#### Given entries
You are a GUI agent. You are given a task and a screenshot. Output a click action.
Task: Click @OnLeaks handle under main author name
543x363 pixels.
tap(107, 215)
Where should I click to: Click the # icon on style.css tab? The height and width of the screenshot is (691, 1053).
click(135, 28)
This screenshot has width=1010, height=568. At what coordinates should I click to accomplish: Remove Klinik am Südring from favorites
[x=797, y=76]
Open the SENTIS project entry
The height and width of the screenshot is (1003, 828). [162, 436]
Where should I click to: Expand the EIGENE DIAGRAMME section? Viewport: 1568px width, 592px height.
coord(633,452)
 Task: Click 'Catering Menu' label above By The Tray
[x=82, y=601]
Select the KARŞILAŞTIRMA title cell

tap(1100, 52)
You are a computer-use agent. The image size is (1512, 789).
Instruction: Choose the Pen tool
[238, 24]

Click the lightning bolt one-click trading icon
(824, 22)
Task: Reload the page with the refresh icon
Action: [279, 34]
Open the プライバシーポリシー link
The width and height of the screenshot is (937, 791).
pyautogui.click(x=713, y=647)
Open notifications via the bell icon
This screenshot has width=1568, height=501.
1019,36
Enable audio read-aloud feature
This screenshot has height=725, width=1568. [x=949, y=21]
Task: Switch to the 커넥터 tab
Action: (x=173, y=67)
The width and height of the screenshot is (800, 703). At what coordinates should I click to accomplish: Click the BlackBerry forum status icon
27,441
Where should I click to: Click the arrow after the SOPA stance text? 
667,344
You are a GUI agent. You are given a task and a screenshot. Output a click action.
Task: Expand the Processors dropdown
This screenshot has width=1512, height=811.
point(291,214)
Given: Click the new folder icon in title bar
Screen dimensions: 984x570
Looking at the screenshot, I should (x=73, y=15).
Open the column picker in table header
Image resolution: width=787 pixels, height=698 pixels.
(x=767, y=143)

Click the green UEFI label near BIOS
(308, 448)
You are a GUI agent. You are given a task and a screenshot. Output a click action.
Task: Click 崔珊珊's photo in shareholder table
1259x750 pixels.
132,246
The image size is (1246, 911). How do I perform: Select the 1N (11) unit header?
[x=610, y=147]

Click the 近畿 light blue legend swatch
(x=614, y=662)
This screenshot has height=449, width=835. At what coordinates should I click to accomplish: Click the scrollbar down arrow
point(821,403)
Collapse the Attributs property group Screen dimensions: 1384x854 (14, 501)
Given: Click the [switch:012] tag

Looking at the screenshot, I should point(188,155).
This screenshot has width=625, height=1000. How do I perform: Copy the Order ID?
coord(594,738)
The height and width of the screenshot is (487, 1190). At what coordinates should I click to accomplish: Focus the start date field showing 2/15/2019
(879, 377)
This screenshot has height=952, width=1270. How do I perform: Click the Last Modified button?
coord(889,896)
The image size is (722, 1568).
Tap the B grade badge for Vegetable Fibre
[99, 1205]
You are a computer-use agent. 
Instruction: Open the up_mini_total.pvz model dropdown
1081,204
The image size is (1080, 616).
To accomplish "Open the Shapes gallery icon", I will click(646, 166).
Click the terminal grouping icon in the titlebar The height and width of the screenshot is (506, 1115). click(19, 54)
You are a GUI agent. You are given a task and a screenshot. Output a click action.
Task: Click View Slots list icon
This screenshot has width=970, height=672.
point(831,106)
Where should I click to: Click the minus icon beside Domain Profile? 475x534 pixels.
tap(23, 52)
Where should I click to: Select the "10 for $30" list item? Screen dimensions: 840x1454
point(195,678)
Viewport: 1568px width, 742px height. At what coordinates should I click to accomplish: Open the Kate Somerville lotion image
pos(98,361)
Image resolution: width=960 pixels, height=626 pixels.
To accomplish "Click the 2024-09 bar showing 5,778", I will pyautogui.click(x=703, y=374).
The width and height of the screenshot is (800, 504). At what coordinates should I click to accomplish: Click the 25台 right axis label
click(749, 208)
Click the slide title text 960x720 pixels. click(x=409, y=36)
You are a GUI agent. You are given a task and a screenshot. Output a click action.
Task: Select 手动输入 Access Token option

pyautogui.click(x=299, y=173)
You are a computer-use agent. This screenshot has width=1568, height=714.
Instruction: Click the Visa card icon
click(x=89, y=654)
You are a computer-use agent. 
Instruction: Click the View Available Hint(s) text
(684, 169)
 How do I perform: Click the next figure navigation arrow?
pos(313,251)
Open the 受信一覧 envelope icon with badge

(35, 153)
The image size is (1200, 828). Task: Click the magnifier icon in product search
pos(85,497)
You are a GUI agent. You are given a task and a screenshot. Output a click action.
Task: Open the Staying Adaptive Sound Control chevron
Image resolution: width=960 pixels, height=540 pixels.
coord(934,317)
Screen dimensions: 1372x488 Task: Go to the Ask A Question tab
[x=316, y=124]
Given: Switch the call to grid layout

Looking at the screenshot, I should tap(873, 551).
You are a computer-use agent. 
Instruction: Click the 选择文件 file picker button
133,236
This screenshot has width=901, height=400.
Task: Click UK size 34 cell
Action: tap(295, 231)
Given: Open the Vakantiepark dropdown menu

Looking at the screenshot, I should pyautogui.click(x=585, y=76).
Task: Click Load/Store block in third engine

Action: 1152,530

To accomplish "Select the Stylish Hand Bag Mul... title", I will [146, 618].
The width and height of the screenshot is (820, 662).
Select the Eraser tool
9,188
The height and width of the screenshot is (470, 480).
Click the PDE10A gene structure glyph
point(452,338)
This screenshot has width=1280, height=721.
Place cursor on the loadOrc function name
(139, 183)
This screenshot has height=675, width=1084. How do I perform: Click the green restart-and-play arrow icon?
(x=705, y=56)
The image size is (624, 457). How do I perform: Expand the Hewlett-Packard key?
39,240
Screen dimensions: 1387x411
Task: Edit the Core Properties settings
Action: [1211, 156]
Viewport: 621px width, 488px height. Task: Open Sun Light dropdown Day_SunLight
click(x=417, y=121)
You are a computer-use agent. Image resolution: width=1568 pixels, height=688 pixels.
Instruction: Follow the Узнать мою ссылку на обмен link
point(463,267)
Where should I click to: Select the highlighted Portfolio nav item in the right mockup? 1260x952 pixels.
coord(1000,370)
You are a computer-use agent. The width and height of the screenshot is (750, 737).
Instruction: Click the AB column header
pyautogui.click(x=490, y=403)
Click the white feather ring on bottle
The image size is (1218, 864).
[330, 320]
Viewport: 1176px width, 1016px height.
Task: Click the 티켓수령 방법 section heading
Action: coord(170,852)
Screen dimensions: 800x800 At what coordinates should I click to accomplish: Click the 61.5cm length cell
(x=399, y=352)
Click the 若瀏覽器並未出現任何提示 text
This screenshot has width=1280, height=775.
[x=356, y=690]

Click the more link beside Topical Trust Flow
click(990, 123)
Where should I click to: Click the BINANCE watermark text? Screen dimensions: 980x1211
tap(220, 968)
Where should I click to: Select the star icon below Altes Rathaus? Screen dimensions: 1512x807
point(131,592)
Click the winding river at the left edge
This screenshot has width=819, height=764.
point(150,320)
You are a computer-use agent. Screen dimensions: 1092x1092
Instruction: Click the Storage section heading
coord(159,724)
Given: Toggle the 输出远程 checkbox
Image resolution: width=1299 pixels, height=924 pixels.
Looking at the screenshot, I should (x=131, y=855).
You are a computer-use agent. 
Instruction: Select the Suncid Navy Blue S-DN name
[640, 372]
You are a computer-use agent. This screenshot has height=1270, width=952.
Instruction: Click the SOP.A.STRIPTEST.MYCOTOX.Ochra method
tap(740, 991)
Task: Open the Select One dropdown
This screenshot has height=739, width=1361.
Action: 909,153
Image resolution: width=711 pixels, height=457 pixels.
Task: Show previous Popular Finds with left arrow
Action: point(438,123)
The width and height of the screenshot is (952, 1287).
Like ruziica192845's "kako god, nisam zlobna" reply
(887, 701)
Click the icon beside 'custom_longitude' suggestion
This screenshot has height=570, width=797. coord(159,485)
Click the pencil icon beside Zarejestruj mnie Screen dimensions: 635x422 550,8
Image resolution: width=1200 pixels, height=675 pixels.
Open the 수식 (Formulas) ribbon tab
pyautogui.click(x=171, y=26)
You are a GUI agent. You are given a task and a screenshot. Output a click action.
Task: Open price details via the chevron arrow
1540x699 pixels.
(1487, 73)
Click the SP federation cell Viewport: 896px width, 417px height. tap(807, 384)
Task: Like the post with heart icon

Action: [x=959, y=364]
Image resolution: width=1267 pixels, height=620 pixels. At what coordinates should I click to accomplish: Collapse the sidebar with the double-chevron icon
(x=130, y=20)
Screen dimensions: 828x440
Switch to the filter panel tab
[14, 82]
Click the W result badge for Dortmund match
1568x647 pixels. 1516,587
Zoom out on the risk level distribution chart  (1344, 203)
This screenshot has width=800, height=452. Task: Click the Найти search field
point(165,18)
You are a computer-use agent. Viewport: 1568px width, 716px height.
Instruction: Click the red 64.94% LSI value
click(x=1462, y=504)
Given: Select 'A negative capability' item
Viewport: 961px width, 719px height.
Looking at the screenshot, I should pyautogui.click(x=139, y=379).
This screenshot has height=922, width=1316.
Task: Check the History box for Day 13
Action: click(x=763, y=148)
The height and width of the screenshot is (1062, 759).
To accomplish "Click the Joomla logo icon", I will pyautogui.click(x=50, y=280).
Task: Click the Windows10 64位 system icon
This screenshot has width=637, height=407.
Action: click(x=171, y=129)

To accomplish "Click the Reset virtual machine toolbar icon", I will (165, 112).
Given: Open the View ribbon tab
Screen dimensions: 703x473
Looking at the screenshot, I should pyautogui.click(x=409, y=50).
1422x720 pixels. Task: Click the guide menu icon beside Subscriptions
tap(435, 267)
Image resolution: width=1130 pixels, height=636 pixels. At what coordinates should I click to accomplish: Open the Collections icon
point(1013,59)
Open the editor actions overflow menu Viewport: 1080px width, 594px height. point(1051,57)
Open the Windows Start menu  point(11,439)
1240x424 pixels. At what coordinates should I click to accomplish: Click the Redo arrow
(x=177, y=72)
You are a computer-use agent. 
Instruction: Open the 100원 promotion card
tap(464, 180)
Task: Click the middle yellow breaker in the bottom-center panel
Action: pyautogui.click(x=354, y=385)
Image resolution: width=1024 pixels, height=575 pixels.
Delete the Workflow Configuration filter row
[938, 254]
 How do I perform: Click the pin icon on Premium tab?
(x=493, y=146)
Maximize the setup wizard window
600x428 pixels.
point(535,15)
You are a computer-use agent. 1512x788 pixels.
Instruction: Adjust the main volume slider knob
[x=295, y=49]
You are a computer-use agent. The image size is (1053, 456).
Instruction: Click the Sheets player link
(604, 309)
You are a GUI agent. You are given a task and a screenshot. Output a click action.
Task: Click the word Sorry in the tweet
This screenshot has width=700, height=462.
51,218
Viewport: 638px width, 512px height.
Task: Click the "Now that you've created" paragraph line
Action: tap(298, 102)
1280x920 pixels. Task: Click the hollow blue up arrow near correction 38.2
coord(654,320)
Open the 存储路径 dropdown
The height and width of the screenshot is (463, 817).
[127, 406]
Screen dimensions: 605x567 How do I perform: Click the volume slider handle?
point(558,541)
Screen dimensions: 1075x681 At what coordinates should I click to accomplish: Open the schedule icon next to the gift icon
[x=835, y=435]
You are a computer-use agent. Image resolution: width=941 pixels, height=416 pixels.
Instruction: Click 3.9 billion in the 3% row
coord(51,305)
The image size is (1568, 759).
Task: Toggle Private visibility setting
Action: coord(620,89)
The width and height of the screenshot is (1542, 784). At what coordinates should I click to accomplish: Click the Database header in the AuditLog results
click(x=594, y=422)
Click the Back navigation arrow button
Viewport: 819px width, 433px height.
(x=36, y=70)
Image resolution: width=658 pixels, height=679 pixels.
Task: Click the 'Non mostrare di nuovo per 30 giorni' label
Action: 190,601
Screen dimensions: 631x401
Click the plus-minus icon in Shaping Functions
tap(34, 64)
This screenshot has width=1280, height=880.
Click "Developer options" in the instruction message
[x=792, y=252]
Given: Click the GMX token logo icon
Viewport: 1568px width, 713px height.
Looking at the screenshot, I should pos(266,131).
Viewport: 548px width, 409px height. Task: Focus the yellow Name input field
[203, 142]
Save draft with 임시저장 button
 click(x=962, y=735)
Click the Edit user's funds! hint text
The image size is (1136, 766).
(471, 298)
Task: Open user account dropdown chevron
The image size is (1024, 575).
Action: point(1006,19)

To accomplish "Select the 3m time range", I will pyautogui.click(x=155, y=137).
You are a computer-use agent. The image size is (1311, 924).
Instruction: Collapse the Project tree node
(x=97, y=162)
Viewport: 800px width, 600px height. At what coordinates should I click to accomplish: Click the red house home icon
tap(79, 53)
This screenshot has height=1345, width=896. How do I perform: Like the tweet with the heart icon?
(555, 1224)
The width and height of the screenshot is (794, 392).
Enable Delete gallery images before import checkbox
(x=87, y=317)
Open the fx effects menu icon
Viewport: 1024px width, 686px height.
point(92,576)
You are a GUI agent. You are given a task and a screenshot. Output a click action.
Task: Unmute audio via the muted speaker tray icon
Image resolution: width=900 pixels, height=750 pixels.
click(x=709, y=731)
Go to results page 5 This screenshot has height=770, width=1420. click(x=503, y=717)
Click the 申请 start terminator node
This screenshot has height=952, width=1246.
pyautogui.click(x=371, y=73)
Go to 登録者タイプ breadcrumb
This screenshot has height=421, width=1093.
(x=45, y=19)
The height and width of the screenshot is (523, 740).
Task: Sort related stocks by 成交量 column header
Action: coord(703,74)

#### Assigned task
Report each line in the preceding entries that holds the string "user".

#### Response area
Click the Edit user's funds! hint text
Task: Open user account dropdown chevron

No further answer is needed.